Pelos motivos explanados, Sassier considera que a estruturação institucional da mediação requereria a criação de uma instância representativa e de carácter superior onde estivessem representadas de modo equilibrado as profissões adjacentes à mediação, sendo necessário prever uma instância destinada a recolher os ecos, voluntários ou não (inquéritos), da prática da mediação, pelos próprios beneficiários.

No que se refere à questão da profissionalização, esta é, na sua opinião, eminentemente política. Os poderes públicos têm necessidade de verificar que os mediadores familiares estão formados para uma certa função, que eles frequentaram os locais de formação agregados e que os direitos das pessoas são respeitados.

Em síntese, consideramos que “Os encontros ditos Científicos da resolução de problemas em Paris”, reflectiram o estatuto epistemológico actual da mediação, ou seja, a condição de ainda não ciência da Mediação. Nestes encontros constatámos:

  • A ausência de teorização sobre a mediação, a falta de reflexão sobre a formação dos mediadores, sobre os critérios para a selecção dos candidatos e sobre os efeitos da mediação sobre a sociedade e sobre as outras profissões.
  • A utilização do termo mediação sem preocupações com a sua teorização e operacionalização, pelo que o seu uso parece manter-se polissémico e a sua utilização referente a noções e práticas diferentes, ao mesmo tempo que nenhuma atenção nos pareceu ter sido dada aos elementos que separam a mediação de outras abordagens especializadas e distintas, em particular o “aconselhamento conjugal” e a “terapia de casal”.
  • Que as diversas formações de que os mediadores são portadores, quando o são, remetem para uma multiplicidade de campos e modos de intervenção da mediação.
  • Que não foram apresentados dados decorrentes de estudos com metodologias científicas sobre os processos específicos que actuam para que a mediação resulte.
  • Que enquanto prática sócio profissional, a mediação parece não adoptar ainda um corpo de conhecimentos referenciável e nos casos em que existe, ele encontra-se associado a outras profissões ou actividades socioprofissionais.
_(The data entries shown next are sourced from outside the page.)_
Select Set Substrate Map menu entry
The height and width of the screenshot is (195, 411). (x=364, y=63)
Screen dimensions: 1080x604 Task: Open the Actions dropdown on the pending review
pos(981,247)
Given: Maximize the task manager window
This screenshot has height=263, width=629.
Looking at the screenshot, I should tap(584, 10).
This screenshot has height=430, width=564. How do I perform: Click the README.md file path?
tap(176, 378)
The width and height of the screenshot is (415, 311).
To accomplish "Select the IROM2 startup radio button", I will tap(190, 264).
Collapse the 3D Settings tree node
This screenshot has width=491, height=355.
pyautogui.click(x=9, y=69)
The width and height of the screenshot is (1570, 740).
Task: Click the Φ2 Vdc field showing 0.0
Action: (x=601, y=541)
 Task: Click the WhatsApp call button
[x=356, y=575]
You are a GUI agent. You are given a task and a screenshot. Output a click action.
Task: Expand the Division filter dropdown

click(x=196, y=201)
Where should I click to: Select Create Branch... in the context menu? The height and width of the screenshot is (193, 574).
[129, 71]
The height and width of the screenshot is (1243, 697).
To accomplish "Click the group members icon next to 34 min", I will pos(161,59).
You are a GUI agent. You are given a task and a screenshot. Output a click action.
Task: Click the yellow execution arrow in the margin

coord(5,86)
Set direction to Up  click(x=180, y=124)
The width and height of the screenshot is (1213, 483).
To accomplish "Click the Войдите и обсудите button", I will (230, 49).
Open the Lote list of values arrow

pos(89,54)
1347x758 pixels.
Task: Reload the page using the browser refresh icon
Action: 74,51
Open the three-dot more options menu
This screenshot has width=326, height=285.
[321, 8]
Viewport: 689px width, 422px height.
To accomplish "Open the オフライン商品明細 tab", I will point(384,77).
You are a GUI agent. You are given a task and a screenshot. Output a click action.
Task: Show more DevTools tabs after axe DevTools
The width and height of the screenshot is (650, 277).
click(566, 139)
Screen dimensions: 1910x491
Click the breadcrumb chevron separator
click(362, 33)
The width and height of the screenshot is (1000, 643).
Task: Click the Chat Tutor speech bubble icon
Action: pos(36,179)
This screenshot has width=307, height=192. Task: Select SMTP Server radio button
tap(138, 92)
Terminamos a nossa reflexão dizendo que aquilo que nos Encontros de Paris nos pareceu mais grave foi a aparente ausência de envolvimento dos intervenientes, numa reflexão interna sobre as suas práticas no seio das instituições onde exercem a mediação, não se detectando nenhuma estratégia de aproximação aos utilizadores nem preocupações com a afirmação das suas garantias junto destes.

Porém, somos da opinião que a Mediação traz ás sociedades ditas desenvolvidas actuais, um contributo único e uma promessa entusiasmante de mudança para uma cultura de participação, cidadania, diversidade e pacificação, mudança essa absolutamente necessária e urgente.